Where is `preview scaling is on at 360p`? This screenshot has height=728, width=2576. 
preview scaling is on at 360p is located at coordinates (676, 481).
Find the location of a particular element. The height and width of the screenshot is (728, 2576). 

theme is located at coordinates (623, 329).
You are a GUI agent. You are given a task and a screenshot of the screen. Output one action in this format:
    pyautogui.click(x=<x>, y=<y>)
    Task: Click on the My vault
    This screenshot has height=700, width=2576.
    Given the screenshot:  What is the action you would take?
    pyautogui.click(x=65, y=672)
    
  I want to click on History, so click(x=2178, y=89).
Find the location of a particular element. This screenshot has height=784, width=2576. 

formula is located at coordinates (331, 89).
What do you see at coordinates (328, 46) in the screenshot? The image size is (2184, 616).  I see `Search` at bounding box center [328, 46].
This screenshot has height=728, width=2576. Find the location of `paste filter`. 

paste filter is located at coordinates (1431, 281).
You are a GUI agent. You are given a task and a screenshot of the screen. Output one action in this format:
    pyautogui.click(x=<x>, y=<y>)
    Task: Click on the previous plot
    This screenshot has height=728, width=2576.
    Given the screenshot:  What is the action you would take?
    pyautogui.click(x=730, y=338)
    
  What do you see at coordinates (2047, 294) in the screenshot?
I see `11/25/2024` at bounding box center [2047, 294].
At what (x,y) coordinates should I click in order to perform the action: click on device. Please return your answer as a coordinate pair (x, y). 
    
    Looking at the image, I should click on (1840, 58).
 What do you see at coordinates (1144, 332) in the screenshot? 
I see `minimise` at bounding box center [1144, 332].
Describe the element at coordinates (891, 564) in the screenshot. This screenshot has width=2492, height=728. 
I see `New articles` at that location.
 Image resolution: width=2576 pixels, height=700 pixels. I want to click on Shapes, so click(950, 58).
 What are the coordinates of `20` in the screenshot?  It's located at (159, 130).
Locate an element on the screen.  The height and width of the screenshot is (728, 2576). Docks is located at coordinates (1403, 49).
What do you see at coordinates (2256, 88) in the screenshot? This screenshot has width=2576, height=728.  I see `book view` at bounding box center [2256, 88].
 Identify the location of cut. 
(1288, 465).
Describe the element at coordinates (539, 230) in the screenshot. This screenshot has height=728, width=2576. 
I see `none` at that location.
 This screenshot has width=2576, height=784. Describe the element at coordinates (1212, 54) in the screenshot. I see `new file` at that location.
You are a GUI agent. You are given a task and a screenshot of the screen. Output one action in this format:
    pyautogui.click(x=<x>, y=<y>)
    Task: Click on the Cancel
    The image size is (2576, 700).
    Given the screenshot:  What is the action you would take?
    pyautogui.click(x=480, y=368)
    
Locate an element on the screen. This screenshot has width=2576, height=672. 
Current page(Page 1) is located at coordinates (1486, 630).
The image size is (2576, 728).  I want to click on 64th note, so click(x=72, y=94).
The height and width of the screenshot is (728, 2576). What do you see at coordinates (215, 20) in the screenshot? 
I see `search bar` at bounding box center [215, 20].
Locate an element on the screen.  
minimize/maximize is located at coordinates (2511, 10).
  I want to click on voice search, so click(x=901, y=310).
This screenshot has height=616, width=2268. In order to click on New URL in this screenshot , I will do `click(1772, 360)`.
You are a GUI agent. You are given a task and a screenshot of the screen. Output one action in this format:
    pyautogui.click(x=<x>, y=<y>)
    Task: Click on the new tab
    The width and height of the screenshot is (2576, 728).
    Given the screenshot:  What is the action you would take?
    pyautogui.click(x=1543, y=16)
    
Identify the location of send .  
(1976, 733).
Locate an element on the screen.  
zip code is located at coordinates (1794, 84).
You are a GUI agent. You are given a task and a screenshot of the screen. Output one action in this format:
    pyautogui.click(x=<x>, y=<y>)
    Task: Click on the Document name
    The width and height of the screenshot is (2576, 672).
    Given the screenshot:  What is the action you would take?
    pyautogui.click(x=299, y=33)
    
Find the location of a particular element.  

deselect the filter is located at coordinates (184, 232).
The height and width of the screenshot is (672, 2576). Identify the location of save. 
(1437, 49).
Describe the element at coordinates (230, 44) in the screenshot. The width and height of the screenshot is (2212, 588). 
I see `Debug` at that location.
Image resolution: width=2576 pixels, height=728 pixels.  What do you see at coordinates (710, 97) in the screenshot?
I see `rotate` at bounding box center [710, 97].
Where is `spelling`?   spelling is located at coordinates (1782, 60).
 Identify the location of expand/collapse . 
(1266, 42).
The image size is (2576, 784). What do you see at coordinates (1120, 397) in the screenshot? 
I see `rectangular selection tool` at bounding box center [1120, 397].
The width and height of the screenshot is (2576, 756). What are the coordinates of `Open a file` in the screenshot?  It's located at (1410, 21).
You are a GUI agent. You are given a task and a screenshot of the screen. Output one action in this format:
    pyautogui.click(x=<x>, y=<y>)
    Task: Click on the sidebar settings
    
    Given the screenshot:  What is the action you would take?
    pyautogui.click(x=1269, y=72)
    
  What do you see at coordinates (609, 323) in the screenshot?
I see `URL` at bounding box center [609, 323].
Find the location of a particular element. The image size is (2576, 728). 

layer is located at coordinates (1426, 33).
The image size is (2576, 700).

● ● ● ● ●

Copy all the entries above, substituting "interface agent" for each "GUI agent" and leaving everything else unchanged.

▸ RESPONSE FOR THIS EXERCISE
Where is `preview scaling is on at 360p`? This screenshot has height=728, width=2576. 
preview scaling is on at 360p is located at coordinates (676, 481).
Find the location of a particular element. The height and width of the screenshot is (728, 2576). 

theme is located at coordinates (623, 329).
You are a interface agent. You are given a task and a screenshot of the screen. Output one action in this format:
    pyautogui.click(x=<x>, y=<y>)
    Task: Click on the My vault
    This screenshot has height=700, width=2576.
    Given the screenshot:  What is the action you would take?
    pyautogui.click(x=65, y=672)
    
  I want to click on History, so click(x=2178, y=89).
Find the location of a particular element. This screenshot has height=784, width=2576. 

formula is located at coordinates (331, 89).
What do you see at coordinates (328, 46) in the screenshot? The image size is (2184, 616).  I see `Search` at bounding box center [328, 46].
This screenshot has height=728, width=2576. Find the location of `paste filter`. 

paste filter is located at coordinates (1431, 281).
You are a interface agent. You are given a task and a screenshot of the screen. Output one action in this format:
    pyautogui.click(x=<x>, y=<y>)
    Task: Click on the previous plot
    This screenshot has height=728, width=2576.
    Given the screenshot:  What is the action you would take?
    pyautogui.click(x=730, y=338)
    
  What do you see at coordinates (2047, 294) in the screenshot?
I see `11/25/2024` at bounding box center [2047, 294].
At what (x,y) coordinates should I click in order to perform the action: click on device. Please return your answer as a coordinate pair (x, y). 
    
    Looking at the image, I should click on (1840, 58).
 What do you see at coordinates (1144, 332) in the screenshot? 
I see `minimise` at bounding box center [1144, 332].
Describe the element at coordinates (891, 564) in the screenshot. This screenshot has width=2492, height=728. 
I see `New articles` at that location.
 Image resolution: width=2576 pixels, height=700 pixels. I want to click on Shapes, so click(950, 58).
 What are the coordinates of `20` in the screenshot?  It's located at (159, 130).
Locate an element on the screen.  The height and width of the screenshot is (728, 2576). Docks is located at coordinates (1403, 49).
What do you see at coordinates (2256, 88) in the screenshot? This screenshot has width=2576, height=728.  I see `book view` at bounding box center [2256, 88].
 Identify the location of cut. 
(1288, 465).
Describe the element at coordinates (539, 230) in the screenshot. This screenshot has height=728, width=2576. 
I see `none` at that location.
 This screenshot has width=2576, height=784. Describe the element at coordinates (1212, 54) in the screenshot. I see `new file` at that location.
You are a interface agent. You are given a task and a screenshot of the screen. Output one action in this format:
    pyautogui.click(x=<x>, y=<y>)
    Task: Click on the Cancel
    The image size is (2576, 700).
    Given the screenshot:  What is the action you would take?
    pyautogui.click(x=480, y=368)
    
Locate an element on the screen. This screenshot has width=2576, height=672. 
Current page(Page 1) is located at coordinates (1486, 630).
The image size is (2576, 728).  I want to click on 64th note, so click(x=72, y=94).
The height and width of the screenshot is (728, 2576). What do you see at coordinates (215, 20) in the screenshot? 
I see `search bar` at bounding box center [215, 20].
Locate an element on the screen.  
minimize/maximize is located at coordinates (2511, 10).
  I want to click on voice search, so click(x=901, y=310).
This screenshot has height=616, width=2268. In order to click on New URL in this screenshot , I will do `click(1772, 360)`.
You are a interface agent. You are given a task and a screenshot of the screen. Output one action in this format:
    pyautogui.click(x=<x>, y=<y>)
    Task: Click on the new tab
    The width and height of the screenshot is (2576, 728).
    Given the screenshot:  What is the action you would take?
    pyautogui.click(x=1543, y=16)
    
Identify the location of send .  
(1976, 733).
Locate an element on the screen.  
zip code is located at coordinates (1794, 84).
You are a interface agent. You are given a task and a screenshot of the screen. Output one action in this format:
    pyautogui.click(x=<x>, y=<y>)
    Task: Click on the Document name
    The width and height of the screenshot is (2576, 672).
    Given the screenshot:  What is the action you would take?
    pyautogui.click(x=299, y=33)
    
Find the location of a particular element.  

deselect the filter is located at coordinates (184, 232).
The height and width of the screenshot is (672, 2576). Identify the location of save. 
(1437, 49).
Describe the element at coordinates (230, 44) in the screenshot. The width and height of the screenshot is (2212, 588). 
I see `Debug` at that location.
Image resolution: width=2576 pixels, height=728 pixels.  What do you see at coordinates (710, 97) in the screenshot?
I see `rotate` at bounding box center [710, 97].
Where is `spelling`?   spelling is located at coordinates (1782, 60).
 Identify the location of expand/collapse . 
(1266, 42).
The image size is (2576, 784). What do you see at coordinates (1120, 397) in the screenshot? 
I see `rectangular selection tool` at bounding box center [1120, 397].
The width and height of the screenshot is (2576, 756). What are the coordinates of `Open a file` in the screenshot?  It's located at (1410, 21).
You are a interface agent. You are given a task and a screenshot of the screen. Output one action in this format:
    pyautogui.click(x=<x>, y=<y>)
    Task: Click on the sidebar settings
    
    Given the screenshot:  What is the action you would take?
    pyautogui.click(x=1269, y=72)
    
  What do you see at coordinates (609, 323) in the screenshot?
I see `URL` at bounding box center [609, 323].
Find the location of a particular element. The image size is (2576, 728). 

layer is located at coordinates (1426, 33).
The image size is (2576, 700).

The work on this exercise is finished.